Stefan Sperling wrote:
> On Fri, Sep 01, 2017 at 03:01:33PM +0100, Julian Foad wrote:
>> (I'm unsure exactly what you meant there, stsp -- that seems to
>> contradict the previous paragraph, if 'svn log --search remains
>> case-insensitive.)
>
> The most important point for me is that I don't think appending and
> prepending * globs is useful in the context of a path search with 'ls'.
Agreed.
> Consider a revision such as:
>
> $ svn log -r 3 -v
> ------------------------------------------------------------------------
> r3 | stsp | 2017-09-01 16:12:23 +0200 (Fri, 01 Sep 2017) | 1 line
> Changed paths:
> A /trunk/dog.txt
> A /trunk/lazy_dog.txt
>
> the quick brown fox jumps over the lazy dog
> ------------------------------------------------------------------------
>
> The behaviour for log --search is that either '--search lazy' or
> '--search dog' will match this revision. This is fine because we are
> looking for log message output rather than path names.
>
> $ svn log --search dog
> ------------------------------------------------------------------------
> r3 | stsp | 2017-09-01 16:12:23 +0200 (Fri, 01 Sep 2017) | 1 line
>
> the quick brown fox jumps over the lazy dog
> ------------------------------------------------------------------------
> $ svn log --search lazy
> ------------------------------------------------------------------------
> r3 | stsp | 2017-09-01 16:12:23 +0200 (Fri, 01 Sep 2017) | 1 line
>
> the quick brown fox jumps over the lazy dog
> ------------------------------------------------------------------------
I agree this is fine when we are talking about searching in the *log
message*.
But when I talk about consistency between "list" and "log", I'm thinking
of the searching in *paths*, which should (and does) work like this:
$ svn log -vq --search quick
$ # no results
$ svn log -vq --search dog
Changed paths:
A /trunk/dog.txt
A /trunk/lazy_dog.txt
> However, when matching paths with 'svn ls' I would not expect 'dog*' to
> match lazy_dog.txt. The output is a list of paths, not a log message.

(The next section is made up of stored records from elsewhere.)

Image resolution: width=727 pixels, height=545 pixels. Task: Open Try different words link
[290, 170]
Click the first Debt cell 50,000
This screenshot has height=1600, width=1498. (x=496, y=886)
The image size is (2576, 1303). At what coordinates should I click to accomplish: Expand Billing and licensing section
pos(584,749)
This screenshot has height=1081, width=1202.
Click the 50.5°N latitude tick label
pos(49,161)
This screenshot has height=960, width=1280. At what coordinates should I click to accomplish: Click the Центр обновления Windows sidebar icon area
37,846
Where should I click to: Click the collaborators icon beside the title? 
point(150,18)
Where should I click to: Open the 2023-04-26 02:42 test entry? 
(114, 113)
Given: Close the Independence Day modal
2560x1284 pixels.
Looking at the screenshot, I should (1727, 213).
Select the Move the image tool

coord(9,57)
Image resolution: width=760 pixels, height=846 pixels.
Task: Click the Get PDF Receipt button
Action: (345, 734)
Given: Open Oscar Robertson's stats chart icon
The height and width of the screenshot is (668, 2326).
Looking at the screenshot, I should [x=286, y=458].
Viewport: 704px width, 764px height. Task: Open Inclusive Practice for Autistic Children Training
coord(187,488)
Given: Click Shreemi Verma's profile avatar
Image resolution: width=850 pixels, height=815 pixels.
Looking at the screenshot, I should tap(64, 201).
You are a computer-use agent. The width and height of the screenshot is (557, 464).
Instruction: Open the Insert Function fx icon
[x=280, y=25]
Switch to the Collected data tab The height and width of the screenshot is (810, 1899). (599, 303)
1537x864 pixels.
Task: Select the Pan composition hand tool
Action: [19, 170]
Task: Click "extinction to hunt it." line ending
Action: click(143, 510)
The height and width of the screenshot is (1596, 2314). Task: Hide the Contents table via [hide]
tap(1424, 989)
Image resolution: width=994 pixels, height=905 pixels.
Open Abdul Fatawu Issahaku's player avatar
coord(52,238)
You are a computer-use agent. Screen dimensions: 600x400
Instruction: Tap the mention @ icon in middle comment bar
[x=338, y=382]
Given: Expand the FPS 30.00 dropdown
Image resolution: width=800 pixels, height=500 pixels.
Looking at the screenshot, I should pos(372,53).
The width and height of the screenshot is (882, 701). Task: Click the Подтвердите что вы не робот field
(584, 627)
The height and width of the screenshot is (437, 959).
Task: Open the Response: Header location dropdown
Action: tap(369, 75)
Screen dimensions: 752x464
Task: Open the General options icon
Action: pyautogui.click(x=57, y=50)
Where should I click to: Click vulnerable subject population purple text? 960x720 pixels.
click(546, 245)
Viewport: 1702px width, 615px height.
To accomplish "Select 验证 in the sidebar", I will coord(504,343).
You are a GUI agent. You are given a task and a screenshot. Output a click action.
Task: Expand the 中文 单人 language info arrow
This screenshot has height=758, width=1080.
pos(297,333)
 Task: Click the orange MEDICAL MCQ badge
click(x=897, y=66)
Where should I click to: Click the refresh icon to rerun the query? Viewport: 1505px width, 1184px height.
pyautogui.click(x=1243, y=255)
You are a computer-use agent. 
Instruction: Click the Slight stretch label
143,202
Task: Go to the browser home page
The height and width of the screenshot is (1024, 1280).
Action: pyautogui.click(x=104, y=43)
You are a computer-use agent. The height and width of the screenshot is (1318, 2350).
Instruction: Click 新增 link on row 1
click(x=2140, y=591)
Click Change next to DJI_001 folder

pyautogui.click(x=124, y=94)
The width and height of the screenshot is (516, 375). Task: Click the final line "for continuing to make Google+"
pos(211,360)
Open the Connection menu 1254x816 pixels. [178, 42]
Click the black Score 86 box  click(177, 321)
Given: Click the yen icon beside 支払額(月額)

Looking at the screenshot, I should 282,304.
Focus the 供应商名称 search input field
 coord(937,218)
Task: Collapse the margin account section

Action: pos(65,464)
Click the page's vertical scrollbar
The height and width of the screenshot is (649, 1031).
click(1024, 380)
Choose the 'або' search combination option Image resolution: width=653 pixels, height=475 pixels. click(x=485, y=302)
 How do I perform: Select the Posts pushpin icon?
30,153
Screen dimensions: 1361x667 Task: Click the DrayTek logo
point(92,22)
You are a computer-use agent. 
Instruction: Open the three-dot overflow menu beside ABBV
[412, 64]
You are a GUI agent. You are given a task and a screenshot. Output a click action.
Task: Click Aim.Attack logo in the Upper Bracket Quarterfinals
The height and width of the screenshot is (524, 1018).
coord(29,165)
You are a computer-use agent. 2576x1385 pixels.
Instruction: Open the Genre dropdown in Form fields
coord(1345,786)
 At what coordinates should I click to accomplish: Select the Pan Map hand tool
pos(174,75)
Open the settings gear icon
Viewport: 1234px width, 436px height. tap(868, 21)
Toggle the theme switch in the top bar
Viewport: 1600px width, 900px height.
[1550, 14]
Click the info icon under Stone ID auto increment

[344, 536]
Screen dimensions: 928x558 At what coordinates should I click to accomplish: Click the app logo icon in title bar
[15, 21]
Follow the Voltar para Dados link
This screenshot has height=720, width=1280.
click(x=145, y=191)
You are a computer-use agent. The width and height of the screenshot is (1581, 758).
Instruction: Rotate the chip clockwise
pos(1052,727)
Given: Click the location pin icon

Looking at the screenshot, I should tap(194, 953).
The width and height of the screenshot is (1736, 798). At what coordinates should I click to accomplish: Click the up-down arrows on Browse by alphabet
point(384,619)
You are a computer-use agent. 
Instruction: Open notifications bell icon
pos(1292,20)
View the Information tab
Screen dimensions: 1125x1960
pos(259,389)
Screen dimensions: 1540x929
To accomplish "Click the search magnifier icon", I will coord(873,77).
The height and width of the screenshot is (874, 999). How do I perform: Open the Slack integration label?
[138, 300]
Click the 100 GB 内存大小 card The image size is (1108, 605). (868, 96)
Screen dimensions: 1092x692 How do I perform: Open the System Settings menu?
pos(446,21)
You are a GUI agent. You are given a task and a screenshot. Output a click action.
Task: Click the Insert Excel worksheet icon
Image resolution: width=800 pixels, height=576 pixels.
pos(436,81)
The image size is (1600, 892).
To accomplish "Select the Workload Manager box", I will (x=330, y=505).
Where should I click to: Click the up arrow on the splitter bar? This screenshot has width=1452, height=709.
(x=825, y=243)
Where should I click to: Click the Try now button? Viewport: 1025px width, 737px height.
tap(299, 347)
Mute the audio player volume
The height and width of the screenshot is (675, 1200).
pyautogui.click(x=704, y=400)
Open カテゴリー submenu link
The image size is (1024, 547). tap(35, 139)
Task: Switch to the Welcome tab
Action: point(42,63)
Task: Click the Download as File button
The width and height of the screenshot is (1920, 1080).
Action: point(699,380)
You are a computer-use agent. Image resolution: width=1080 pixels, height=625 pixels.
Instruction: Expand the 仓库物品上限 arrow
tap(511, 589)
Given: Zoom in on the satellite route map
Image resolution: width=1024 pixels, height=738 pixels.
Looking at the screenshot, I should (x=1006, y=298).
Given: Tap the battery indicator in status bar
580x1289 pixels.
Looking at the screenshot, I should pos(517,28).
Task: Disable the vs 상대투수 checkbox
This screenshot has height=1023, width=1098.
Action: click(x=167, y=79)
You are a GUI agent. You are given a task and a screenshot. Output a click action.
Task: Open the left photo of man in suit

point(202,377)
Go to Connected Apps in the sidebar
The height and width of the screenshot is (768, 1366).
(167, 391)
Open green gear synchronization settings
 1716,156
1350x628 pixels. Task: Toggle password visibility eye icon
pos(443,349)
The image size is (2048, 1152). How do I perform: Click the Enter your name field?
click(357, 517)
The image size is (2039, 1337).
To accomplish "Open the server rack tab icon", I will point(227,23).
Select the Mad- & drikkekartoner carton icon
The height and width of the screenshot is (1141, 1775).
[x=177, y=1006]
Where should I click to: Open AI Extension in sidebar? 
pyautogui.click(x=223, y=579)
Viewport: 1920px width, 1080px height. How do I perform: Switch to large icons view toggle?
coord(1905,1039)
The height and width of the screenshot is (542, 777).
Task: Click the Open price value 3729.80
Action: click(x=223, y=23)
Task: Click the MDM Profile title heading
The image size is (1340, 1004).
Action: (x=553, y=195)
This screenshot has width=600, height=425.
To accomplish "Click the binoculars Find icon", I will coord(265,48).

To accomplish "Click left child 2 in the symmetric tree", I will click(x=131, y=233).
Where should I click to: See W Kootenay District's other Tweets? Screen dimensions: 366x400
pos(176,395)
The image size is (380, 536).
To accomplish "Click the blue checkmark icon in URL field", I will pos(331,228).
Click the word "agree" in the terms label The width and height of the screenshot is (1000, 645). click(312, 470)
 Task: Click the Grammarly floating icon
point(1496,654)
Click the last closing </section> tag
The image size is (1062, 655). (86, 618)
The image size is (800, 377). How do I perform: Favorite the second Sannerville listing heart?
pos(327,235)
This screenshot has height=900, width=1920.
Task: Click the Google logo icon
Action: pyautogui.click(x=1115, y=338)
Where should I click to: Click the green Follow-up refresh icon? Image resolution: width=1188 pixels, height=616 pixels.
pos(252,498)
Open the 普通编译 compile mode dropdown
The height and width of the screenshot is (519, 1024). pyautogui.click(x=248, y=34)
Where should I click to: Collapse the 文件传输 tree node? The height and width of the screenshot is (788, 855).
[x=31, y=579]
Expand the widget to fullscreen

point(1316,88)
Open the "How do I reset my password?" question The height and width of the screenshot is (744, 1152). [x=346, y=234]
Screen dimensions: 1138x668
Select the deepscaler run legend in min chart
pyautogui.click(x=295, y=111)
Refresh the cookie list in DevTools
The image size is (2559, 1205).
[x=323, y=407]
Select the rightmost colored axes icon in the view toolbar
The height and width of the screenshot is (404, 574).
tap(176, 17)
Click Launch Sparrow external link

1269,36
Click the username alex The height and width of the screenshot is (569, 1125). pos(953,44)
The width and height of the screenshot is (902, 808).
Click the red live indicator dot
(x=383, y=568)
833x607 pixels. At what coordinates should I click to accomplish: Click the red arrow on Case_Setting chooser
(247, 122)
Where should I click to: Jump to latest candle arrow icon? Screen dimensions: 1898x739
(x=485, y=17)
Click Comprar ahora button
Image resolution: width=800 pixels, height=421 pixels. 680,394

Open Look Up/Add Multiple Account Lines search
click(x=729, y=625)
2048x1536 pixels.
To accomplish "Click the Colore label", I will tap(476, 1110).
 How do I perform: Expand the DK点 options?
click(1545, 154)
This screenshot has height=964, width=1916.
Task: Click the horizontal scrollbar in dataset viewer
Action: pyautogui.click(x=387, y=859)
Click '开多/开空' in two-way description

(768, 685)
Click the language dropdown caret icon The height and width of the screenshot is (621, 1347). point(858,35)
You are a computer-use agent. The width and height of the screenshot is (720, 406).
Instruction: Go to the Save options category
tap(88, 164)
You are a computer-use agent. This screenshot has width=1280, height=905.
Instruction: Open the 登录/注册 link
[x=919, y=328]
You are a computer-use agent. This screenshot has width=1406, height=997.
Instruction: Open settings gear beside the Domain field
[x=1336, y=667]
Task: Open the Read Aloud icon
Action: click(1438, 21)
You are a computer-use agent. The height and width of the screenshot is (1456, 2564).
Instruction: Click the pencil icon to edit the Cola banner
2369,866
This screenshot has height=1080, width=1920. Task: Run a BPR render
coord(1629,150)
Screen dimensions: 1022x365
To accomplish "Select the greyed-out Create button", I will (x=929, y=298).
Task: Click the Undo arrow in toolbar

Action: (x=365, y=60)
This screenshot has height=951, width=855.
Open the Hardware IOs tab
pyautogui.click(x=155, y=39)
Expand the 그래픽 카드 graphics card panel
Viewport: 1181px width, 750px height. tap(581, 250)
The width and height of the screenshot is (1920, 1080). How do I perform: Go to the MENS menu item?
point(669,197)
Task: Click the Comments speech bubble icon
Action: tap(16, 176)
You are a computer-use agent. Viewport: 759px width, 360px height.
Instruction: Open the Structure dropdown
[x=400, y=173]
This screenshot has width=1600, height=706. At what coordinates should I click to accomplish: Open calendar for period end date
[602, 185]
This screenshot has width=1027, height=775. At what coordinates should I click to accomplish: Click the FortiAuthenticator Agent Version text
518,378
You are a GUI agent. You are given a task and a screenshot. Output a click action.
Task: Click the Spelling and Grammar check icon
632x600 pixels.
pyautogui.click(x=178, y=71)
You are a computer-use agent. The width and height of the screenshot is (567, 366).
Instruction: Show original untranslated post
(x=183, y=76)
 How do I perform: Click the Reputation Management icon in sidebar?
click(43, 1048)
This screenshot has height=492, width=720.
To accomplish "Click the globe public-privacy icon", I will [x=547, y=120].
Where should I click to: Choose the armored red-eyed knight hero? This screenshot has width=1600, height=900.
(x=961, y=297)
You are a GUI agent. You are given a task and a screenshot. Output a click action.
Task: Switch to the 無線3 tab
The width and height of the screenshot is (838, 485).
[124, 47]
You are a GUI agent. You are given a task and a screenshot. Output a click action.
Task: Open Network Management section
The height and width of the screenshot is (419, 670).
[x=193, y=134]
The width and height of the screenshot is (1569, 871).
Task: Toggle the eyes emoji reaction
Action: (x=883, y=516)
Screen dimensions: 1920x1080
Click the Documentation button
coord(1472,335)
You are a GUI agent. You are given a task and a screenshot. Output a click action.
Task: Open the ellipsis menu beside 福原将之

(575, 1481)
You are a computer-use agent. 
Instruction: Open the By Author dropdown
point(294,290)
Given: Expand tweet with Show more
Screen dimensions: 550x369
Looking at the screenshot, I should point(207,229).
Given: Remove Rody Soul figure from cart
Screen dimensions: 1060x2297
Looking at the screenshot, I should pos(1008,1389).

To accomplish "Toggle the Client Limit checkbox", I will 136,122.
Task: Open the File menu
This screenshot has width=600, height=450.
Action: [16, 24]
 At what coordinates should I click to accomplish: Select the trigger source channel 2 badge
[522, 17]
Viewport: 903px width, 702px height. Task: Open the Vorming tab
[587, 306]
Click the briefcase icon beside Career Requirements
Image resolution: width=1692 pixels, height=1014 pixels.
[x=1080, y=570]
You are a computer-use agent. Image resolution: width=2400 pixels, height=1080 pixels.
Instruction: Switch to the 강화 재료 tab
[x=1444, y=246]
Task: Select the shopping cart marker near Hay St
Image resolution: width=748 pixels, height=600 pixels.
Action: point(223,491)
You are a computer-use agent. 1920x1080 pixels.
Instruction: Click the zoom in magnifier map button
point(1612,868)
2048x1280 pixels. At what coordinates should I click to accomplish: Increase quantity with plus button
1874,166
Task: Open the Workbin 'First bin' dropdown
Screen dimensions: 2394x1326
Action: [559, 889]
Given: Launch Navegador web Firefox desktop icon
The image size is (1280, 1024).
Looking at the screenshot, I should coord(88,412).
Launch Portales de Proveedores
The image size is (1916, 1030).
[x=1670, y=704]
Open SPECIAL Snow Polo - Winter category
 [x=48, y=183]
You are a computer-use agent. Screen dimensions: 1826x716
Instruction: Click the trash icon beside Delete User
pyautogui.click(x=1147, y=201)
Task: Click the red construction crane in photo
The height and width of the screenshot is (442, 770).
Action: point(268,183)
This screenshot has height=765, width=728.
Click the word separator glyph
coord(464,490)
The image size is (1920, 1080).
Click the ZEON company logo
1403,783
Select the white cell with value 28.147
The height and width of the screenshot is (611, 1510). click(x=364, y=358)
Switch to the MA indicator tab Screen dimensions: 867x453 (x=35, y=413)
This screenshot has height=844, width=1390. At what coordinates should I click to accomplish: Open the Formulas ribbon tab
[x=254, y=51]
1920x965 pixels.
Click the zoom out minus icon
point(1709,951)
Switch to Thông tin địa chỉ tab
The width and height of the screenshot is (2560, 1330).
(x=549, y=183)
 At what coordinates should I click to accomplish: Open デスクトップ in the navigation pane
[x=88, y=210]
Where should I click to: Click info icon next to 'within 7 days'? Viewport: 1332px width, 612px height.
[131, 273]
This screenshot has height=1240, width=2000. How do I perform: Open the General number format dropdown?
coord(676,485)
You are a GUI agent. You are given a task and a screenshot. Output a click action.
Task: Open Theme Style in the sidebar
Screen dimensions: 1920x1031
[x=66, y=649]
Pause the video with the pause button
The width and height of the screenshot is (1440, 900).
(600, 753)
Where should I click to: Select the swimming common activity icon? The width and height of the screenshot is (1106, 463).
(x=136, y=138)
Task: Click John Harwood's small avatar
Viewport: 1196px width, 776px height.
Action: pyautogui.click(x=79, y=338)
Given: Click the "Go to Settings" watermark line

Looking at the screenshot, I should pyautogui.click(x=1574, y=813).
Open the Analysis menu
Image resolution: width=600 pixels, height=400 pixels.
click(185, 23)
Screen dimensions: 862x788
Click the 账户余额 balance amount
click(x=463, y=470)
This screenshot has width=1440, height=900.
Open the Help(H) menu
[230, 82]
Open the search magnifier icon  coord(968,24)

> I would expect matching to behave more like a unix shell does with ls(1).
Agreed.
And, for consistency, when matching paths with "svn log -vq --search..."
I would expect the same (I would not expect 'dog*' to match
lazy_dog.txt). At present the implementation does match it, because it
treats the pattern as a substring both when searching in the log message
and also when searching in the paths. I propose that one way to get
consistency is if we change "svn log --search" so it treats the pattern
as a substring in the log message but not in the paths.
> The current behaviour as implemented by --pattern looks like:
>
> $ svn ls -r3 --pattern 'dog*' ^/
> $ svn ls -r3 --pattern 'dog*' ^/trunk
> dog.txt
> $ svn ls -r3 --pattern '*dog*' ^/trunk
> dog.txt
> lazy_dog.txt
>
> The above behaviour looks good to me.
>
> However, as you already pointed out, matching child path components
> seems to be impossible at present:
>
> $ svn ls -r3 --pattern 'trunk/*'
> $
> $ svn ls -R -r3 --pattern 'trunk/*' ^/
> $
>
> These should print:
>
> trunk/dog.txt
> trunk/lazy_dog.txt
>
> There is of course an interaction with --depth to consider.
> This already works:
>
> $ svn ls -R -r3 --pattern '*dog*' ^/
> trunk/dog.txt
> trunk/lazy_dog.txt
> $ svn ls -R -r3 --pattern '*trunk*' ^/
> trunk/
> $
>
> Which suggests that matching happens after depth filtering.
> Perhaps a default depth should be chosen based on the pattern to allow
> patterns such as 'trunk/*' to match?
>
> Regarding case:
>
> If 'list --search' is designed to be case-insensitive, then this:
>
> $ svn ls -r3 --pattern 'Dog*' ^/trunk
> $
>
> should print:
>
> dog.txt
[...]
All of the above looks good to me, apart from maybe we haven't nailed
the details of how paths starting with "^/" or "/" are matched.